Galois action on $K\otimes_{\mathbb{Q}} \mathbb{Q}_\ell$ Let $K/\mathbb{Q}$ be a finite extension and let $\ell$ be a prime number.
For each prime $\lambda$ of $K$ lying over $\ell,$ choose an embedding $\sigma_\lambda:K\hookrightarrow K_\lambda$ of $K$ into the $\lambda$-adic completion of $K.$
There is a natural isomorphism
$$K\otimes_{\mathbb{Q}} \mathbb{Q}_\ell \longrightarrow \prod_{\lambda\mid\ell} K_\lambda\,; \; \; \; x\otimes y \longmapsto (\sigma_\lambda(x)y \, : \, \lambda\mid\ell).$$
If we now assume, in addition, that $K/\mathbb{Q}$ is Galois with group $G,$ then $G$ has a natural action on $K\otimes_\mathbb{Q} \mathbb{Q}_\ell$ (acting on the first factor).
Is there a "nice" description of resulting action on the product $\prod_{\lambda\mid\ell} K_\lambda$?
 A: For example, for unramified $\ell$, the Galois group permutes the product factors, with decomposition groups being the isotropy groups. (We know that decomposition groups surject to local Galois groups...)
A: $G=Gal(K/Q), D(P_1) = \{ \sigma\in G, \sigma(P_1)=P_1\}$
$$\ell O_K=\prod_{j=1}^g P_j^e, \qquad G= \bigcup_{j=1}^g \sigma_j D(P_1), \qquad P_j = \sigma_j(P_1)$$
Take $\pi_1\in P_1,\not \in P_1^2$ and for $j\ne 1$, $\pi_1\equiv 1\bmod P_j$. Then $$(1-\pi_1)^{\ell^n}\equiv 0\bmod P_j^{\ell^n}, \qquad (1-\pi_1)^{\ell^n}\equiv 1\bmod P_1^{\ell^n}$$
Let $$r_1 = \lim_{n\to \infty} ( (1-\pi_1)\otimes 1)^{\ell^n} \in K\otimes_\Bbb{Q}\Bbb{Q}_\ell, \qquad {\sum_{j=1}^g  \sigma_j(r_1)=1,  \sigma_j(r_1)^2= \sigma_j(r_1), \\ \sigma_i(r_1)\sigma_j(r_1)=0}$$
Take a normal basis $$K_{P_1} = \sum_{m=1}^{ef} h_m(b) \Bbb{Q}_\ell$$
Where the $h_m$ are the elements of $D(P_1)$ and $b$ is an element of $K$.
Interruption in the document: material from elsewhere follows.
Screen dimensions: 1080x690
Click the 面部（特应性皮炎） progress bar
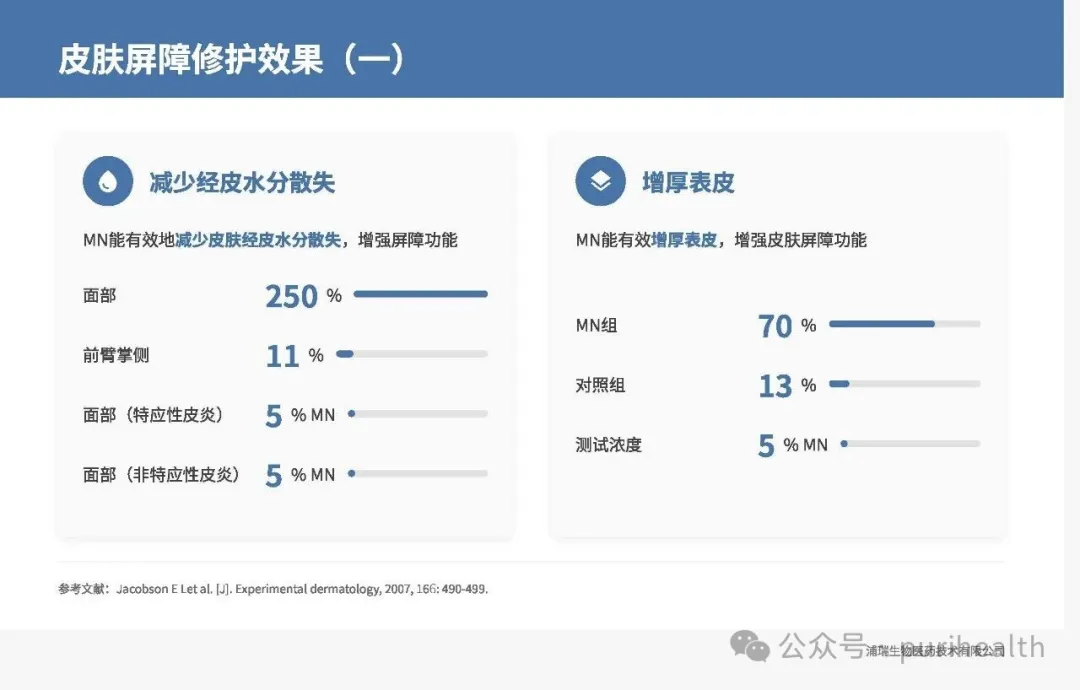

$\sigma_j(b)$ generates a normal basis of $K_{P_j}$.
Then
$$K\otimes_\Bbb{Q}\Bbb{Q}_\ell =\sum_{j=1}^g \underbrace{\sigma_j(r_1) \sum_{m=1}^{ef} \sigma_jh_m \sigma_j^{-1}(\sigma_j(b)\otimes 1) \Bbb{Q}_\ell}_{\cong K_{P_j}}$$
Because $r_1$ is fixed by $D(P_1)$ the Galois action on the RHS is clear.